Mother Spoon-Feeding Her Infant?>

Preventing Peanut Allergies

by Susan Randel  

Peanuts are back on the menu for babies. In a turnaround from previous recommendations, the National Institute of Allergy and Infectious Diseases (NIAID) now advises introducing peanut-containing foods to infants with severe eczema or an allergy to eggs (conditions that put them at high risk for peanut allergy) as early as 4 months of age. Several studies have found that introducing peanut-containing foods early in life reduces the risk of peanut allergy as children grow up.

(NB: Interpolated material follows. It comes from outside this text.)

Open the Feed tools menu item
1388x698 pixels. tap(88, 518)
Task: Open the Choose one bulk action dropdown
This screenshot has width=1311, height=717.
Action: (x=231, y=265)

The new guidelines say that peanut-containing foods should be added to a high-risk infant’s diet at around 4 to 6 months, as long as the infant is being monitored by a health care provider and is already eating solid food. Parents of high-risk infants should talk with their providers before introducing the peanuts in case the provider wants to do an allergy blood test or refer the infant to a specialist for skin-prick testing.

The new guidelines also recommend that infants with mild or moderate eczema (a lower-risk group) have peanut-containing foods introduced at 6 months, to reduce their chances of later developing peanut allergy. Parents of low-risk infants are also advised to feed peanuts to their children at around the same age.

The changed guidelines are based on the findings of several studies, most recently one called Learning Early About Peanut Allergy (LEAP), sponsored by the NIAID. The trial involved more than 600 infants considered to be at high risk for peanut allergy due to severe eczema, allergy to eggs, or both. It found that even infants who showed some peanut sensitivity via a skin prick test were much less likely to develop a peanut allergy by age 5 if they were given peanut-containing foods early in life than if peanuts were withheld.